The hope is that as a result their narrative function never feels perfunctory, and so as things develop there’s always room for surprise.

 

2
Substance > content

This one feels particularly relevant to XR and the newspeak that emerges whenever extended reality projects are kicked around, but it’s pertinent enough for most forms. I’ve stopped using ‘content’ to mean what you put on your platform, or in your book, or up your nose, etc. I’m using ‘substance’ instead.

It’s partly out of boredom at the ubiquity of the term, but I’m mostly operating under the suspicion that ‘content’ is a placeholder word that all too easily can mean ‘any old shite.’ 

‘Substance’ seems to have more of a ring of ambition about it. You’ve got to meet it well.

 

3
People persons

This one is the most tricky to maintain, but I’m trying. It’s to not call your fictional persons ‘characters’.

I don’t quite know why I’m attempting this one – the word is such a shorthand that it feels obtuse to avoid it, almost a game. I suppose my hunch is that if I stop calling them ‘characters’, the human beings I’m imagining become less, uh, ‘character’-like… and I feel I can’t simply push them around with impunity, forcing them to do my god-like bidding.

There’s times where it undoubtedly gets in the way (mostly of clarity and / or word count) and then I cave and use the c-word. But there’s also points throughout the drafting process where it makes me think in much more depth about the people in those fictional worlds: if they’re not ‘characters’ then what are they, how better can they be described?


4
Quantum emotions

I wrote about this wooly concept a while back, and over the intervening years (yep) I think I have a useful summary for the idea I last spent 1,300 words perambulating around. It’s this:

You’ll never really know what someone else is feeling unless you ask them.

The point at which anyone says what they’re feeling or thinking is a crucial one for drama. Not least because the dramatically fecund truth is: human beings are incredibly bad at reading each other’s silence, and on top of everything else the emotions we do show are potentially a matter of manipulation rather than unfiltered honesty.

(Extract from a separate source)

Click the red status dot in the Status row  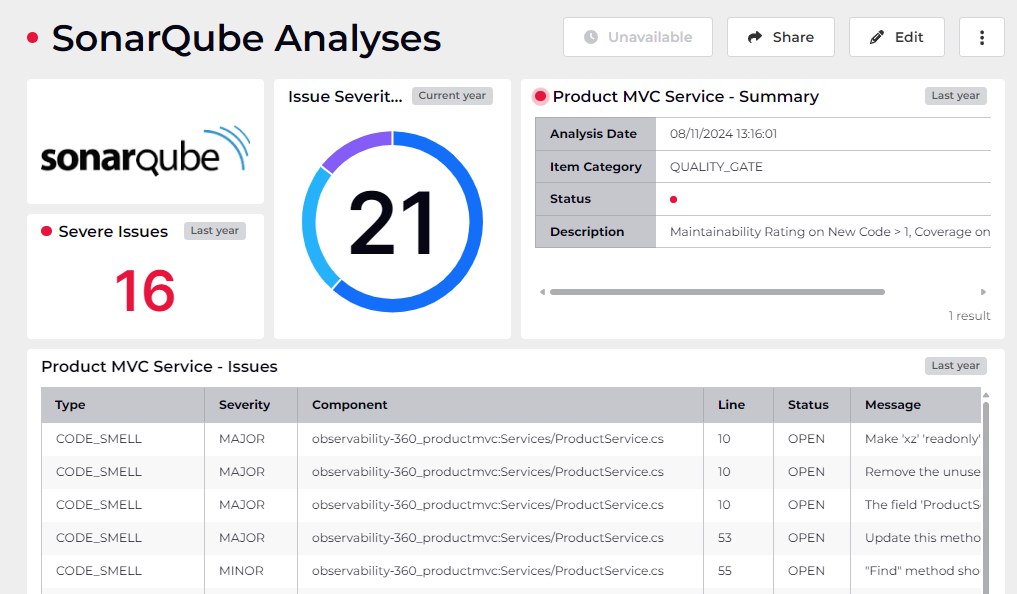tap(673, 199)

Drama doesn’t have to feel ‘real’, but I’m interested in it feeling different from one story to another. A big part of our predominant dramatic model is to have people speak their feelings aloud with an almost dream-like regularity. I think this is a fine method a lot of the time (it moves things along, lets you do other stuff etc) but I’m fascinated by the alternatives.

My hunch is that holding that quantum state of what someone is feeling, the ‘not-knowing’, is a place of dramatic treasure too often squandered. I think of Kim Wexler in Better Call Saul as an example of when it’s maintained at incredible length to devastating effect.

So this one isn’t an innovation, just a particular shorthand for thinking about the release of dramatic information. Whenever I have a person speak their emotions, I wonder if there’s anything else that could happen; something more magical or troubling or knotty or funny or strange. Something for the tension and intrigue, rather than for the immediate gratification of ‘clarity’ that, if deployed too often, will just end up boring the arse off everyone involved – including the people in the story.